*Extract provided:*
-------
Charlotte Warren-Gash is a British Science Association Media Fellow, funded by Society for Applied Microbiology


Reducing preterm births by repairing the membranes that surround a developing fetus may be one step closer, according to new research announced at British Science Festival.

International scientists have discovered a new mechanism to explain why fetal membranes, unlike damaged skin, don’t heal spontaneously. This is helping them to develop bioengineered solutions to seal and repair damaged fetal membranes during pregnancy. Ultimately, the research could prevent some of the disabilities and child deaths that are linked to preterm births worldwide.

Fetal membrane damage causes cells to migrate to the affected site, where they produce collagen to encourage wound healing. The new research, joint-led by universities in London, Belgium and Singapore, shows that a protein called connexin 43 (Cx43) is thwarting this natural repair mechanism. Cx43 sends signals to stop cells from migrating efficiently and proliferating to plug fetal membrane gaps.

Dr Tina Chowdhury, Associate Professor of Bioengineering at Queen Mary, University of London, said: ‘Now that we know why the tissue is unable to heal, we can use that information to develop combined pharmacological and bioengineering technology.’

Fetal membranes may be damaged by infection, bleeding, or having fetal surgery. Repeated stretching of the fetal membrane, for example during contractions, also breaks down collagen and impairs wound healing.
-------
*Dataset section:*
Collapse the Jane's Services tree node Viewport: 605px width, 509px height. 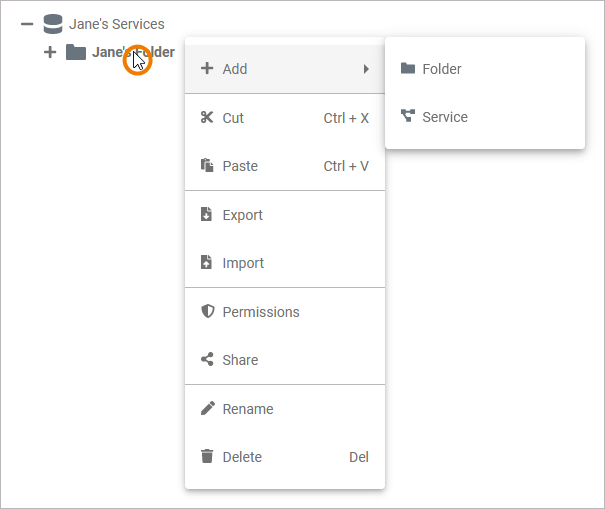click(x=27, y=24)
-------
*Prompt A:* According to the article on fetal membrane repair, why do damaged fetal membranes fail to heal on their own? Answer in one to three sentences.
*Prompt B:* In the article on fetal membrane repair, at which university is Dr Tina Chowdhury an Associate Professor of Bioengineering?
*Prompt C:* Carry on the article on fetal membrane repair, starting after its last sentence.
The material has no connection to the article on fetal membrane repair.

*Answer space A:* A protein called connexin 43 (Cx43) blocks the natural repair mechanism. It sends signals that stop cells from migrating efficiently and proliferating to plug gaps in the fetal membrane. Normally those cells would migrate to the damaged site and produce collagen to encourage wound healing.

*Answer space B:* Queen Mary, University of London.

*Answer space C:*
In humans, unlike other species such as mice or sheep, damaged fetal membranes are not able to repair themselves. Four in ten preterm births are linked to early rupture of the fetal membranes. In the UK, around 80,000 babies are affected by preterm birth each year. While 80% of those babies survive, some will go on to have long-term health problems.

Previously, scientists have tried unsuccessfully to use collagen plugs to repair fetal membranes. This has not worked because enzymes in the amniotic fluid quickly break down collagen plugs.

Discovering the molecular mechanism behind why fetal membranes don’t heal, is helping scientists to develop injectable drugs that can plug fetal membrane gaps successfully. ‘We can control connexin production and use agents to alter the way in which cells produce (healing) proteins’, Dr Chowdhury explained.

Although clinical use is still several years away, Professor Anna David, Consultant Obstetrician and Fetal Medicine specialist from University College London, is optimistic that these drugs may eventually allow pregnancies threatened by premature fetal membrane rupture to continue and result in healthy babies.

‘Working with Tina in a cross-disciplinary project is bringing together engineers and clinicians to find a solution for a problem that affects many of my patients and their babies’, she commented.